Es gibt keine effektive, unabhängige Aufsicht von außen durch die Gerichte oder das Parlament. Man kann nicht wissen, welche Informationen Inlands- und Auslandsgeheimdienste von Einzelpersonen vorhalten.

Mir wurde von einem ehemaligen Offizier des britischen Security Service, bekannt unter dem Namen MI5, gesagt, dass der Dienst mindestens fünf Bände an Informationen über mich hat. Mir wurde ebenfalls gesagt, dass Angehörige der britischen Regierungsbehörden Informationen über mich an Offizielle anderer europäischer Länder weitergegeben haben.

Ich habe ausgiebig über die Aktivitäten der europäischen und der britischen Nachrichtendienste berichtet, eingeschlossen über die Hintergründe der falschen Informationen über Saddam Husseins Waffenprogramme vor der Invasion des Irak 2003. Der als „Curveball“ bekannte Agent, der an den BND berichtete, gab später Fehlverhalten zu in einem Interview mit meinem damaligen Arbeitgeber, dem Guardian.

Ich habe ebenfalls ausgiebig darüber berichtet, wie die US-Geheimdienste Informationen über Einzelpersonen mit britischen und anderen europäischen Diensten teilten. Edward Snowdens Enthüllungen zeigten wie umfassend dieser Informationsaustausch tatsächlich war. Unter den Themen, die ich als Journalist verfolgt habe, waren auch die Spannungen zwischen verschiedenen europäischen Nachrichtendiensten, insbesondere in Bezug auf die spezielle Beziehung zwischen Großbritannien und den USA. Enthüllungen über das „Echelon“-Netzwerk lösten ernste Debatten im Europäischen Parlament aus.

- Vorliegende Einträge
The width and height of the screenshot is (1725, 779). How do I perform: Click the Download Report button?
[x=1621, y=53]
...
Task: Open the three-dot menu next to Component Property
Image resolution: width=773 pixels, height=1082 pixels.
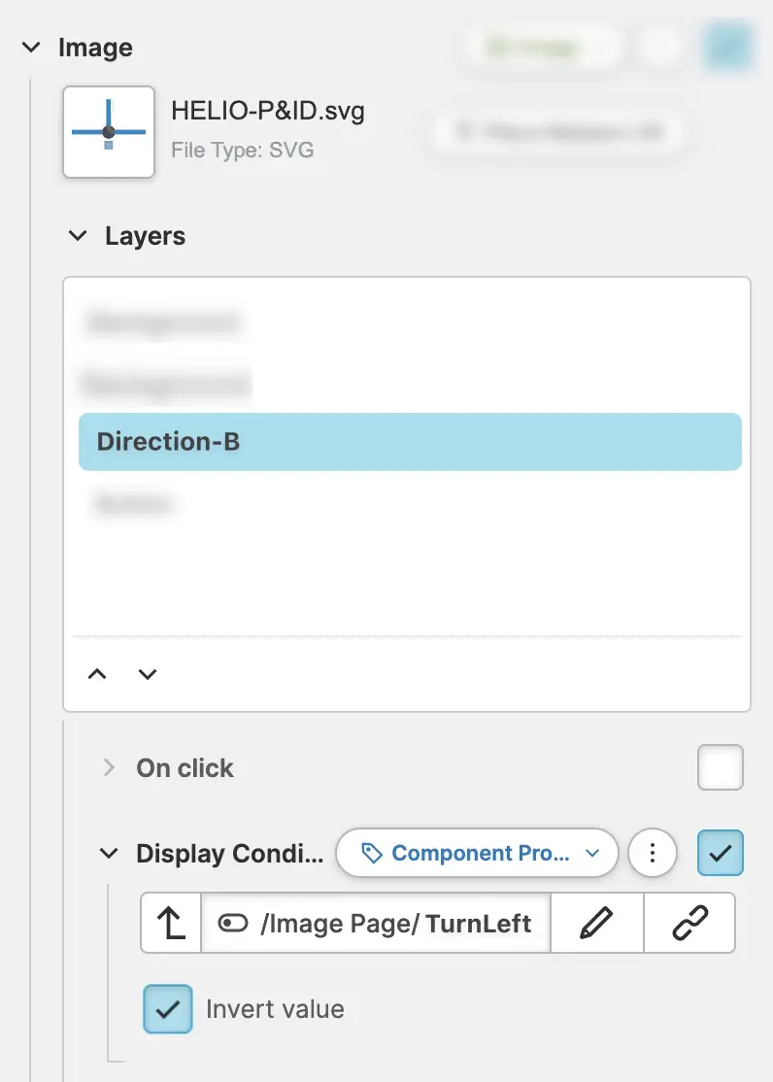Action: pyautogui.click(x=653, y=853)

- Aufgabe 1
Welcher Zeitung gab der als „Curveball“ bekannte Agent laut dem Text über Geheimdienste später ein Interview?
- Aufgabe 2
Gib aus den Einträgen den Abschnitt von der Zeile mit „Task: Open the“ bis einschließlich der Zeile mit „Action: pyautogui.click(x=653, y=853)“ unverändert wieder. Lass die Bilder dabei weg.

- Antwort 1
Dem Guardian.

- Antwort 2
Task: Open the three-dot menu next to Component Property
Image resolution: width=773 pixels, height=1082 pixels.
Action: pyautogui.click(x=653, y=853)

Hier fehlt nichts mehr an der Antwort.